Several important lessons emerged from this project.

  1. The ONNX format is a game changer.: Converting your models to ONNX significantly improves cross-platform compatibility and inference speed, making them easier to deploy on a variety of devices.
  2. Further investigation of NPU is needed.: NPUs, while promising, did not provide the performance gains expected. However, this indicates that more sophisticated optimizations are needed in future work.
  3. Quantization requires careful management: Reducing the precision of model data can help improve performance, but comes with a trade-off in accuracy. Future iterations should maintain this balance more effectively.

Collaboration and Teamwork

The success of this project was a testament to the power of collaboration. The combination of UCL’s academic expertise and Microsoft’s industry knowledge ensured that the project ran smoothly and achieved its objectives. Team roles were clearly defined, allowing for a smooth and productive workflow.

future development

This project has laid a solid foundation for further research and development. There are several areas available for future exploration.
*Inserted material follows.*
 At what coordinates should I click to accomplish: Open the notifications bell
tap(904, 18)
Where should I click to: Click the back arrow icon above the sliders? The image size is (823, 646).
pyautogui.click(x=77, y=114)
  • NPU-specific optimization: The team plans to explore more advanced methods to utilize the full potential of NPU.
  • Deploy to real ARM devices: Once your model has successfully run in a Docker container, the next step is to deploy it to a real ARM-based device, such as a smartphone or IoT device.
  • multilingual test: So far, the project has mainly focused on speaking English. Extending the model to other languages ​​will open new possibilities for global applications.

conclusion

This project successfully demonstrated how state-of-the-art tools and optimizations can significantly improve the performance of ASR systems. Leverages ONNX, NPU, and ARM-based platforms. The project’s results highlight the importance of model optimization for resource-constrained environments and provide a clear path for deploying advanced ASR models in the field.